Despite only being diagnosed at the age of 41 my earliest memory is of having a meltdown.

I was at my small nursery school and I was three years of age. The Church hall where it was held had just had a new heater installed and the noise it made cut through my head like a knife. The pain was unbearable and my only protection from the pain was my beloved Grandmother who, being rather ahead of the times, always had a pair of earmuffs in her bag. However this time the noise was too persistent and the ear muffs did little to reduce the sensory explosion in my head. That was the last time I went to that nursery school despite several attempts to coax me back in with the promise of smarties (only orange and green ones) or a new toy.

I was an only child and my “shyness” was always put down to that in my early years and family would always comment “she is painfully shy but once she starts talking about what she wants to, she won’t stop!”

Primary school was as much of a success as post-heater nursery. In the 1980s there was a spilt year entry and I can remember the frosty morning of my first day clearly. There were other children in my class but I didn’t have any desire to play shops or dressing up. Instead I remember observing from the book corner where I was able to watch with fascination at the children pretending to be adults.
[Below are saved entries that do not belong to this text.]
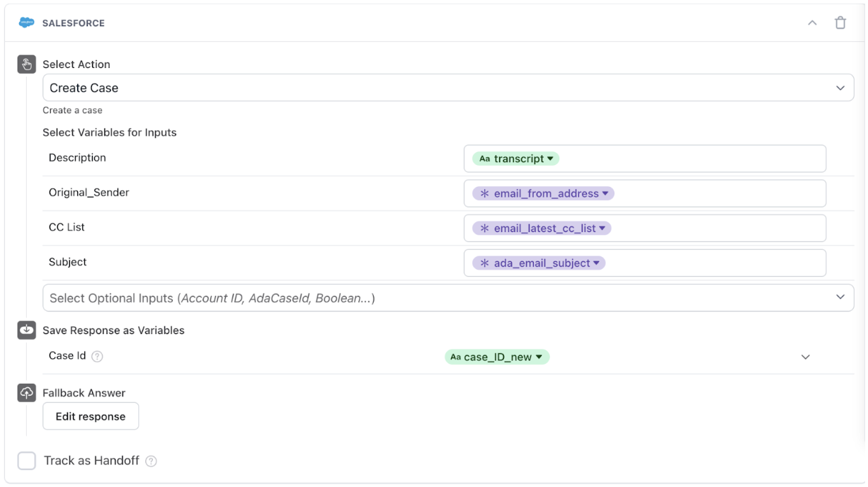Viewport: 868px width, 487px height.
Task: Open the email_from_address variable pill menu
Action: [543, 193]
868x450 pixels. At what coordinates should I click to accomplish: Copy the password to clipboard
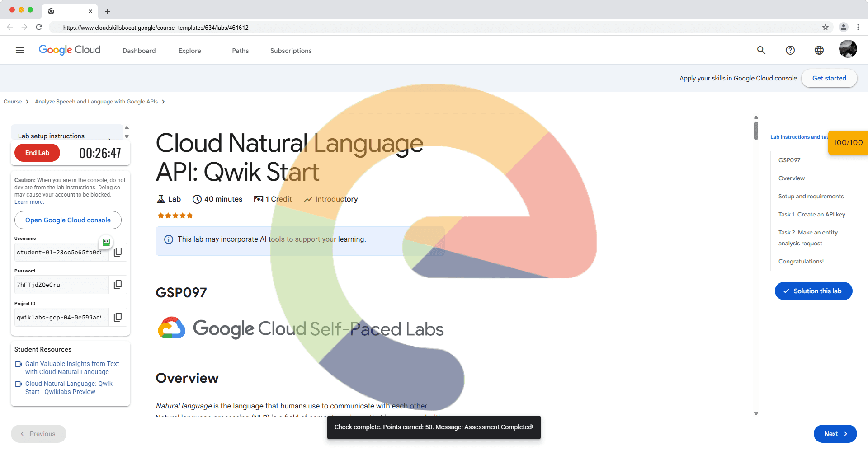tap(118, 285)
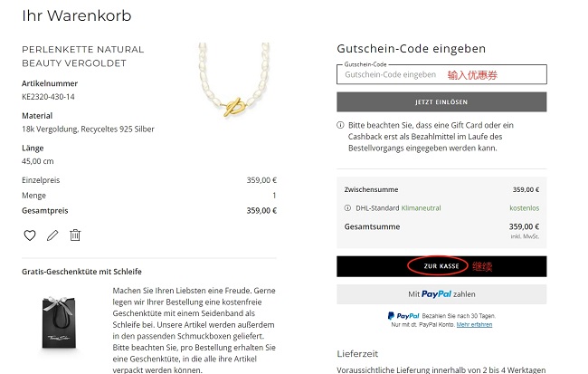Edit cart item with pencil icon
Screen dimensions: 588x374
[x=52, y=235]
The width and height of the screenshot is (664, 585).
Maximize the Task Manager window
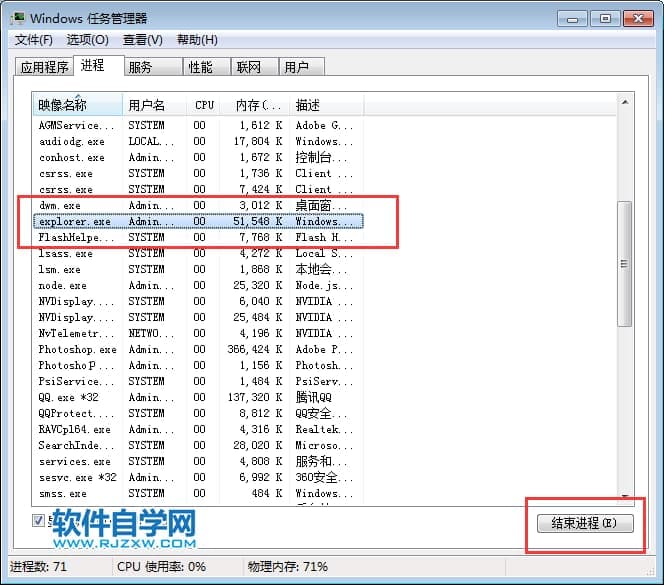click(x=604, y=18)
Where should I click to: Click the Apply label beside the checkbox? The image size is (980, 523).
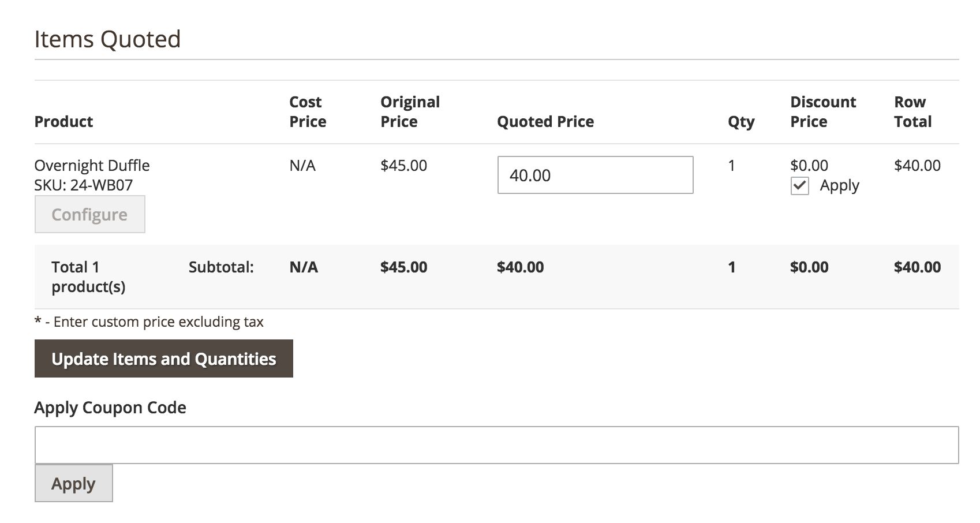click(x=839, y=185)
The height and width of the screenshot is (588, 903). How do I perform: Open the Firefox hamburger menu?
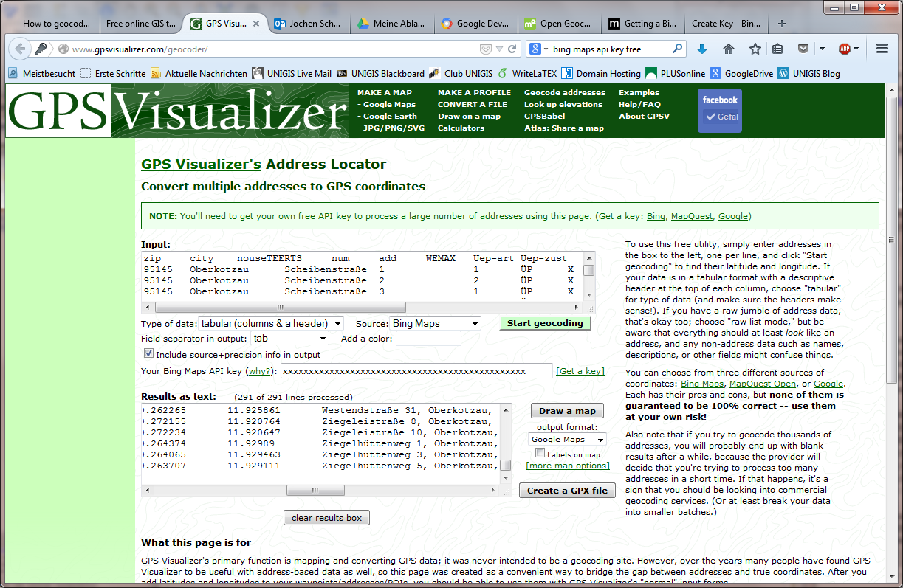882,49
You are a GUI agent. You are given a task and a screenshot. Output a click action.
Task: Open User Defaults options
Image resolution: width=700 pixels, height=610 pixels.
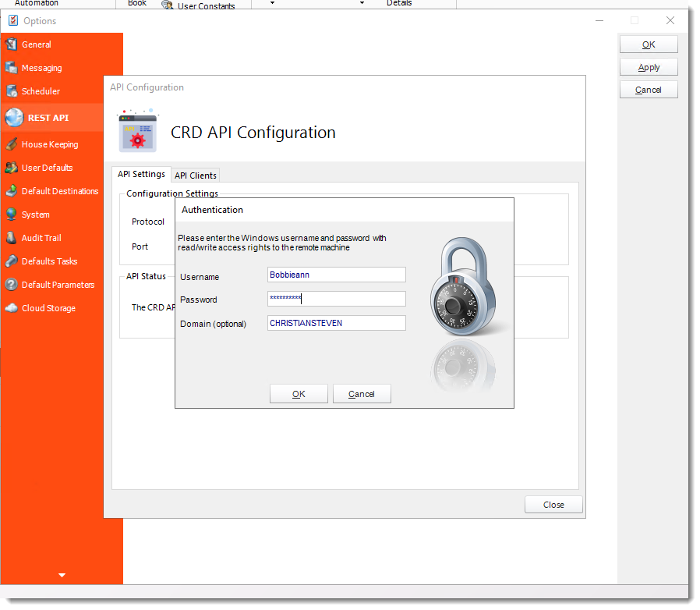coord(49,168)
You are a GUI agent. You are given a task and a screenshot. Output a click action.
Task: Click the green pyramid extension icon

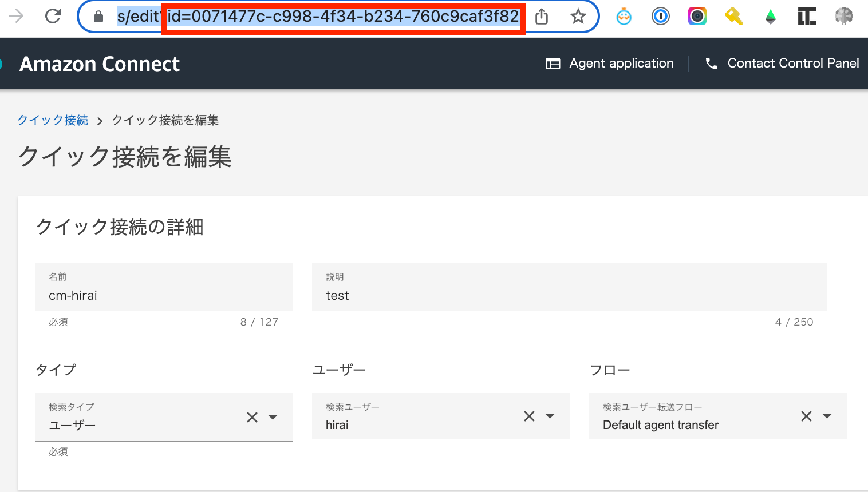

Every morning I would be dropped at the door of the classroom and scream. The reason for this I can’t pinpoint although the feeling of fear and sickness as I approached the classroom I can remember as if it was yesterday.

As the term progressed the amount of time I was expected to stay lengthened and this made my anxiety even worse. The smell and noise of the dining room and the unfamiliar faces of the lunchtime staff resulted in me hiding in the toilet refusing to come out or trying to run away. This then escalated to refusing to leave the house in the morning or I would become so anxious that I would be physically sick meaning that I didn’t have to go to school that day.

One afternoon in April my parents came to collect me and talk to the teacher. Miss Bishop was a friendly lady close to retirement who smelt of roses. By this stage we had an understanding that I would eat my lunch in the classroom and help her tidy the classroom.

Whether she had noticed that one of my anxieties was that things got out of place during the course of the morning I don’t know but either way I was happy to go along with this arrangement on those days I made it into school.

I don’t know what was said at this meeting but the outcome was probably one of the most positive things that ever happened. I changed school. No longer was I expected to attend a large outer London primary school with 30 children and three classes per year group but instead a small independent girls school with less than 200 girls from 4-16.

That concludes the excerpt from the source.